▸ Study material
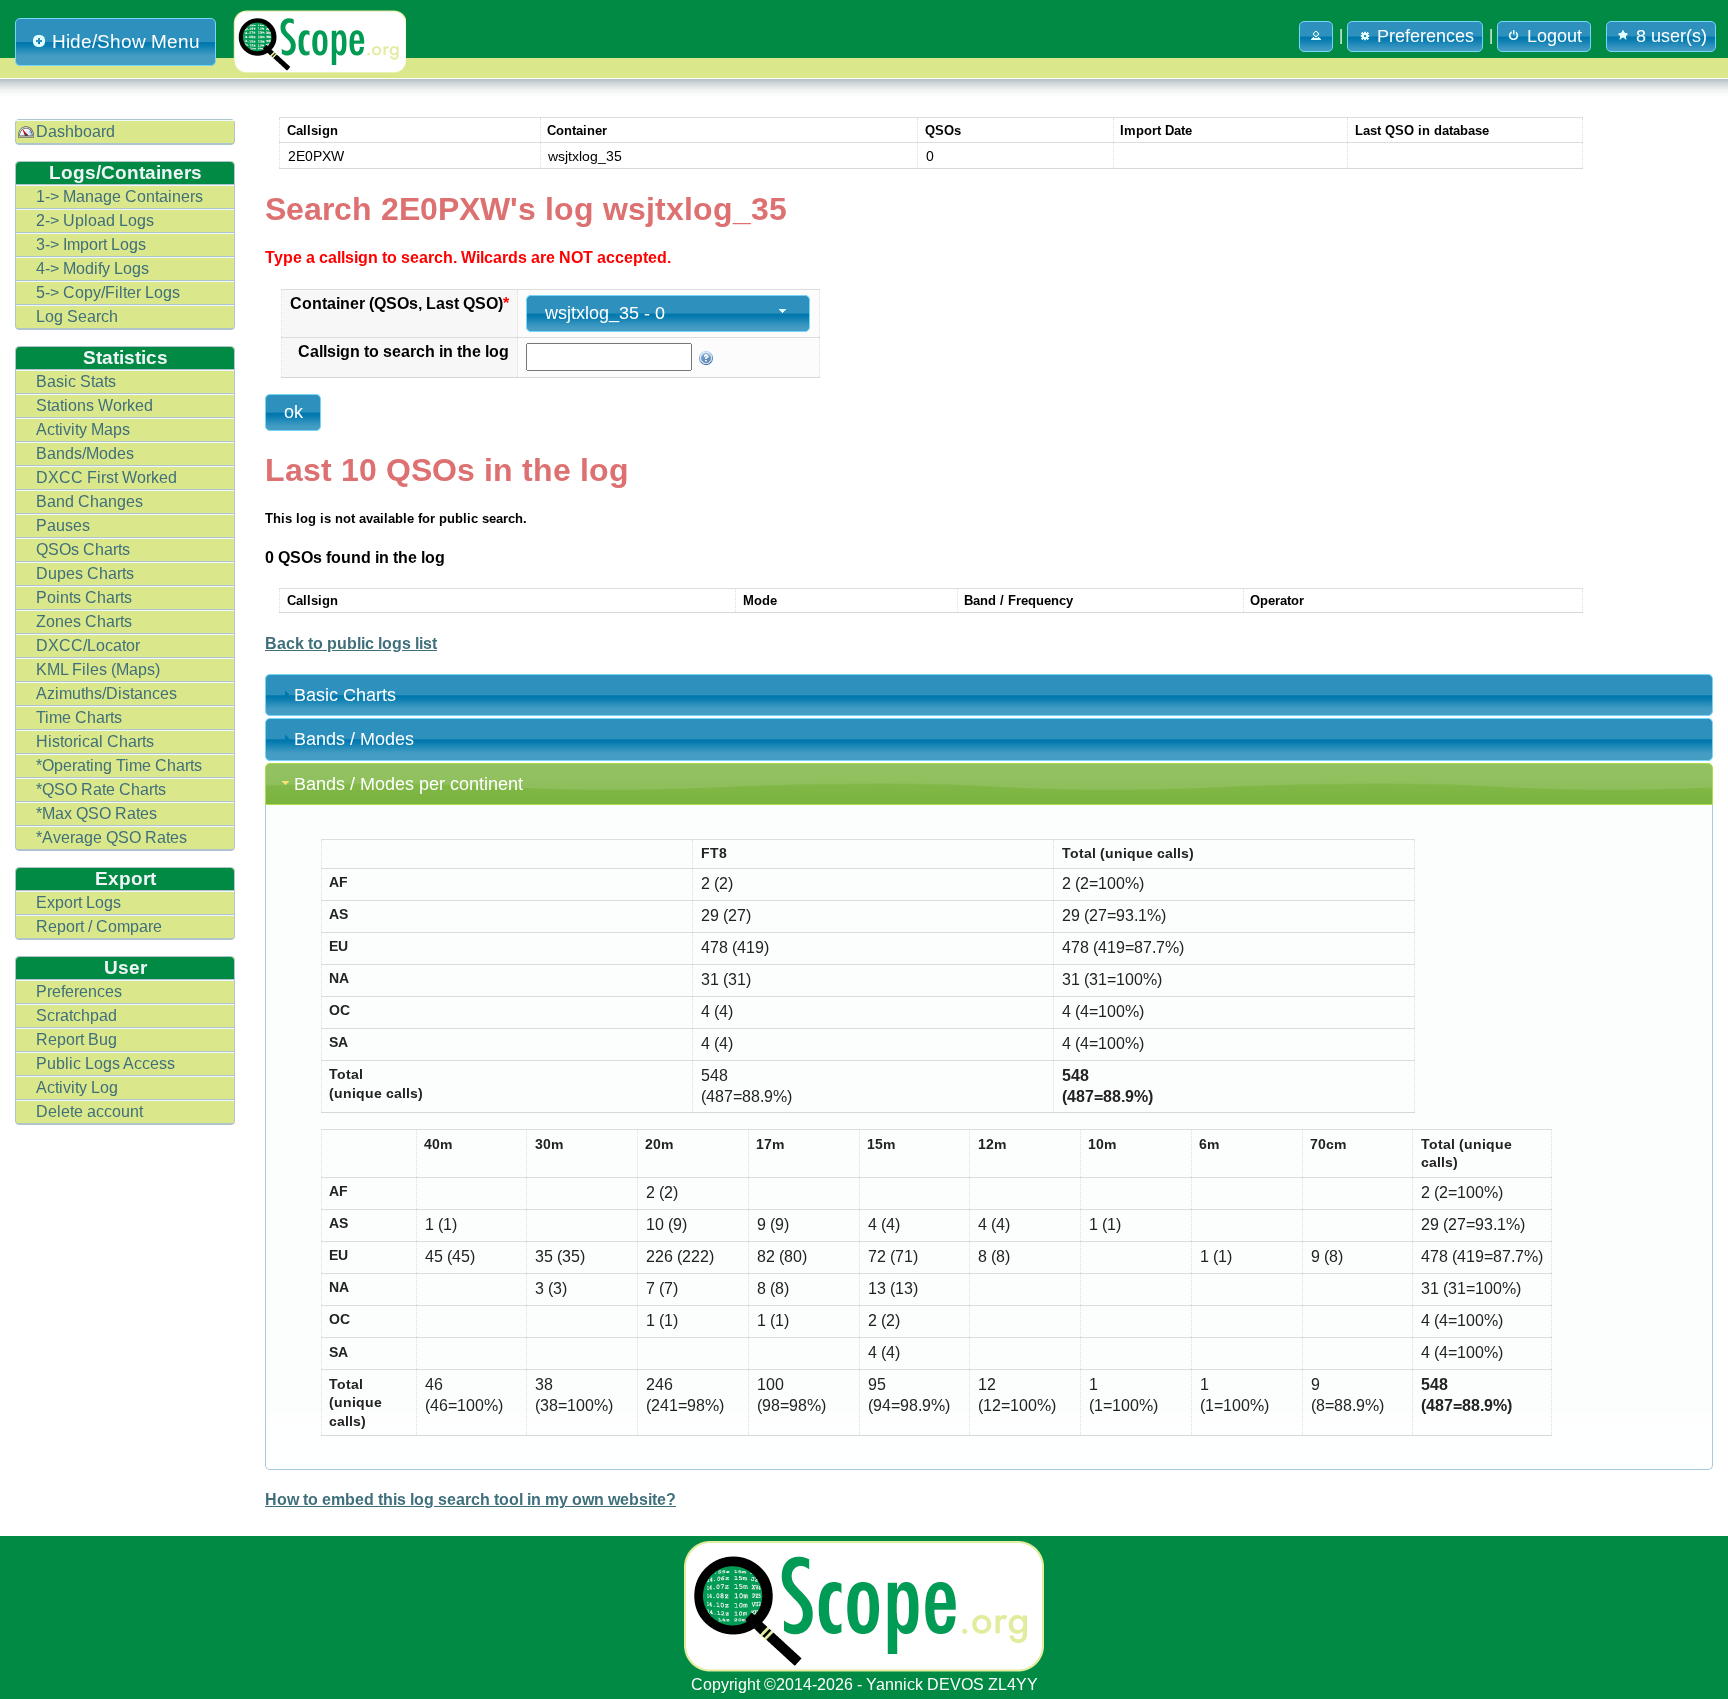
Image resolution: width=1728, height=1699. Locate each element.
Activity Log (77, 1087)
==
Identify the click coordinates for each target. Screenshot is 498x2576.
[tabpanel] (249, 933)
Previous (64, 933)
* * *
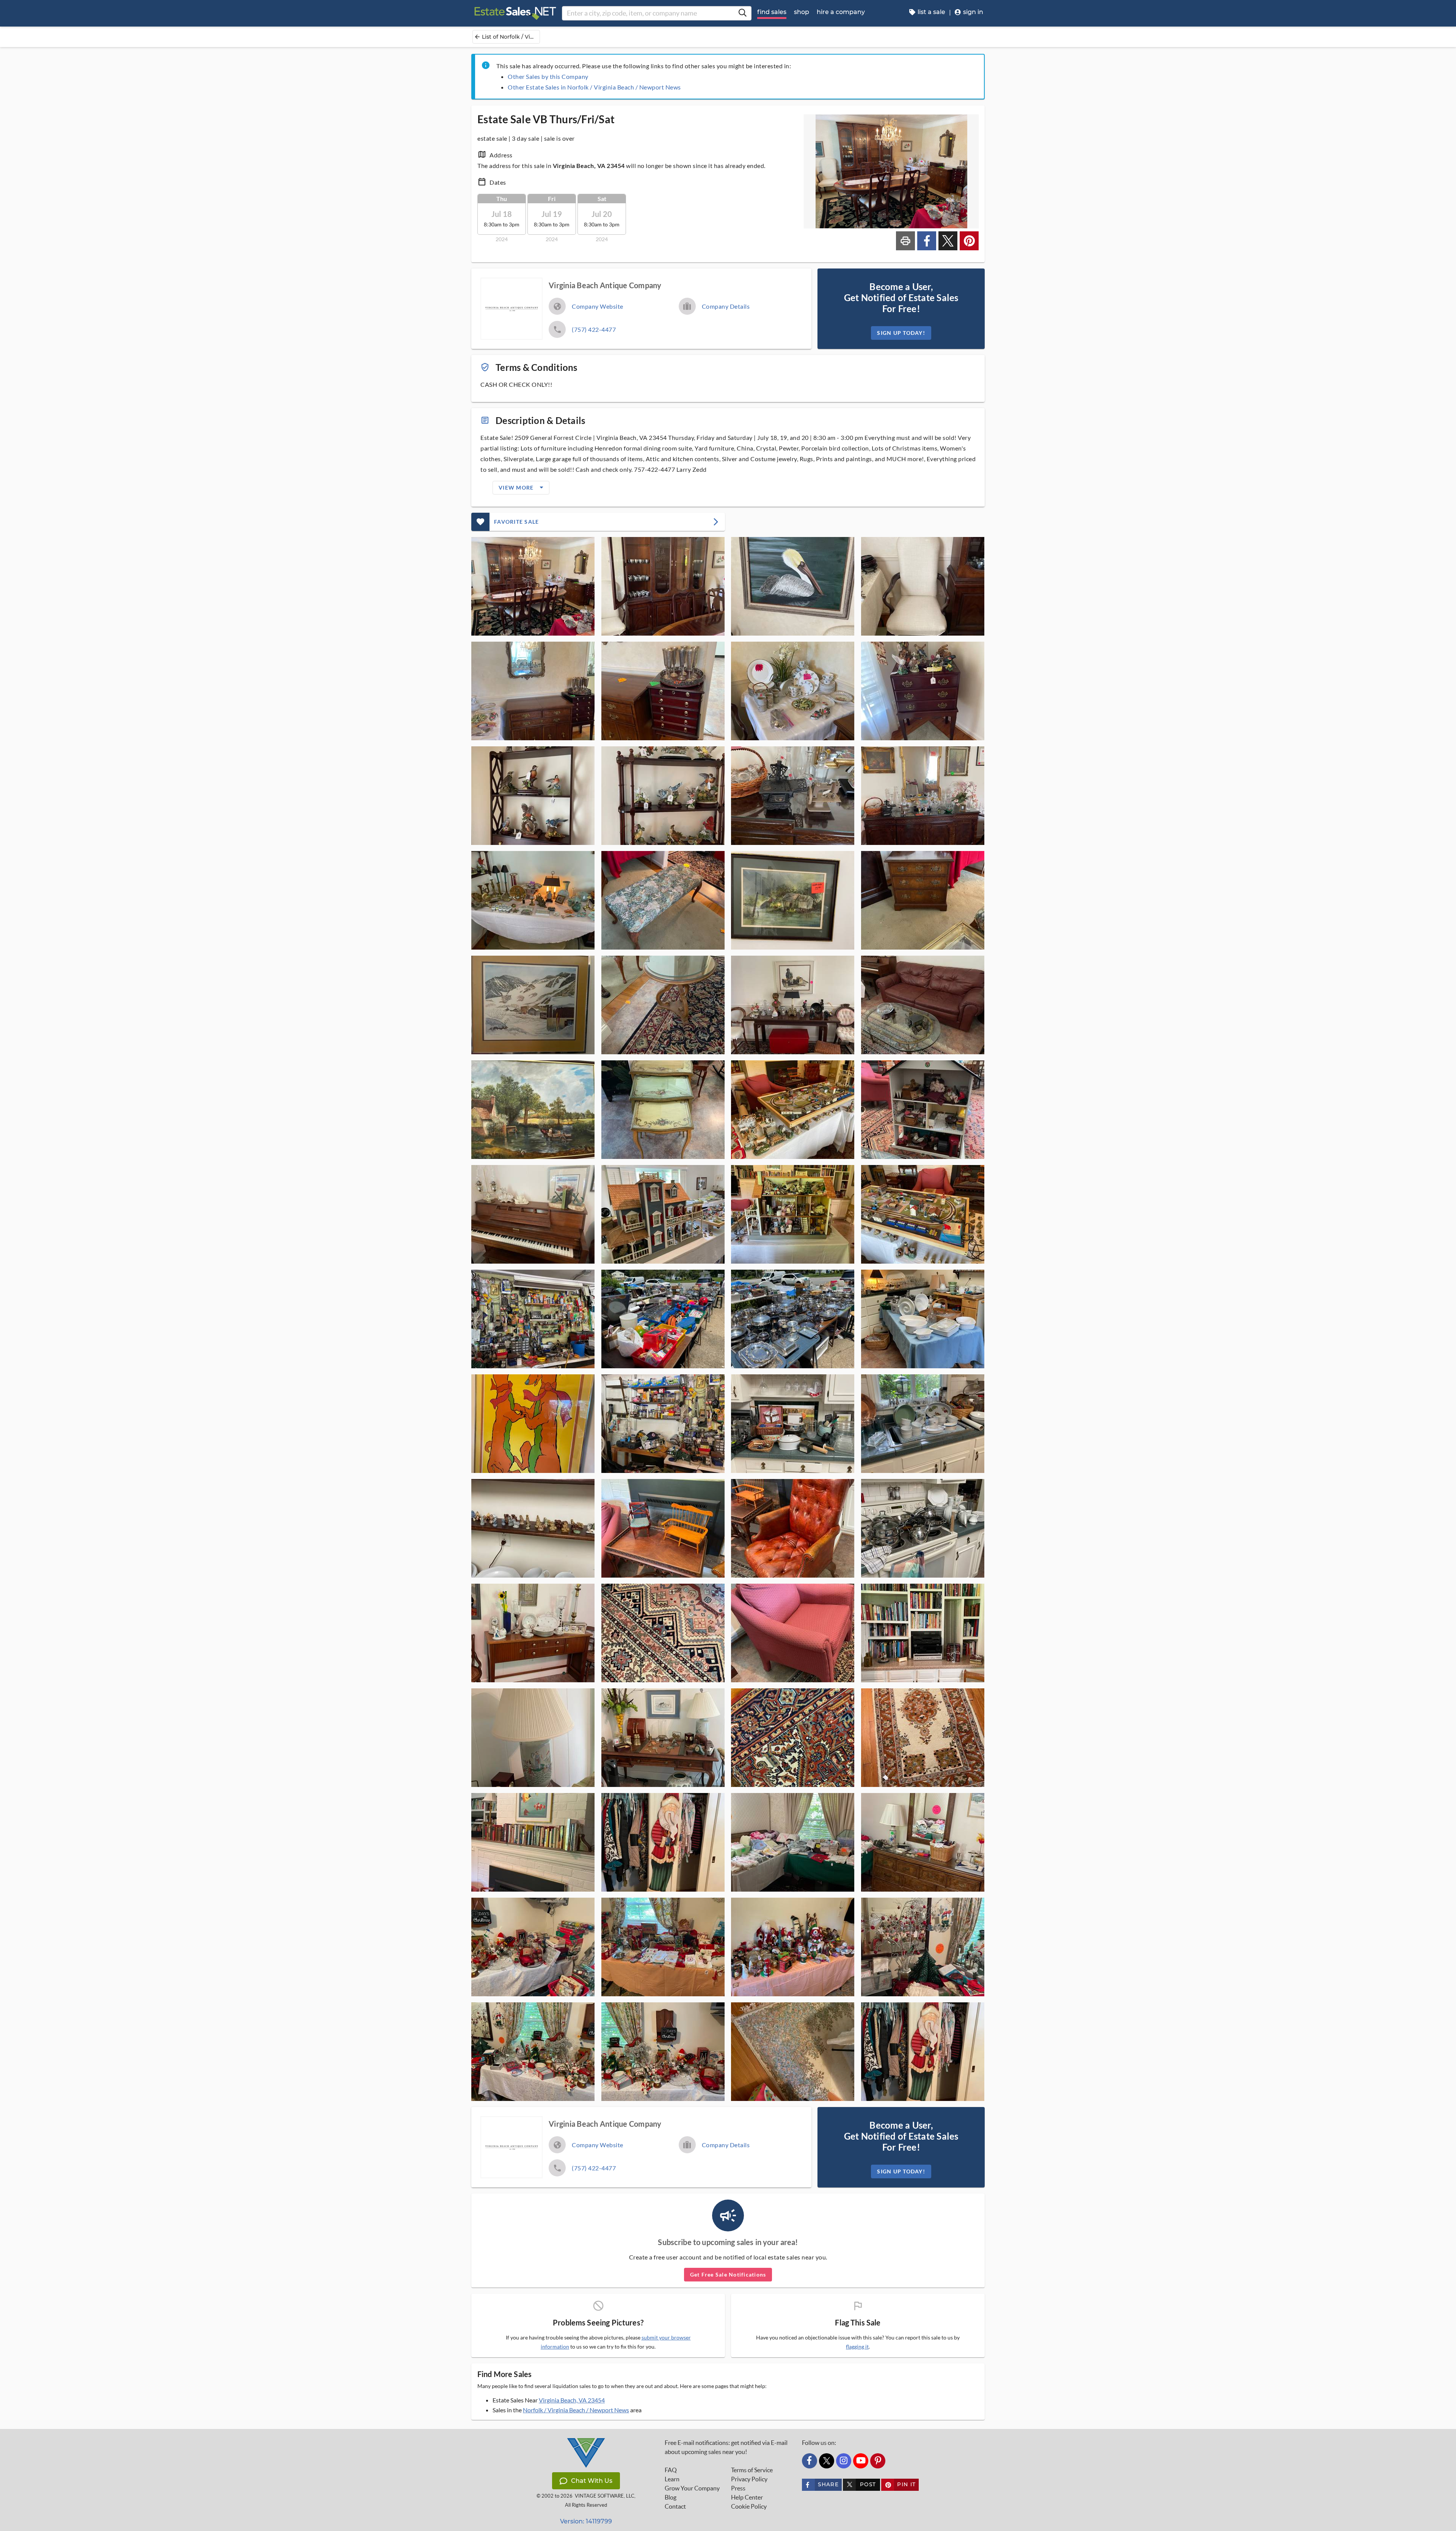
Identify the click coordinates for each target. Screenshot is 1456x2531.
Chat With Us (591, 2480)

▸ Directions
Copy each line of the entries in which the string "target" is found.

▸ Answer to this problem
Identify the click coordinates for each target. Screenshot is 498x2576.
Identify the click coordinates for each target. Screenshot is 1456x2531.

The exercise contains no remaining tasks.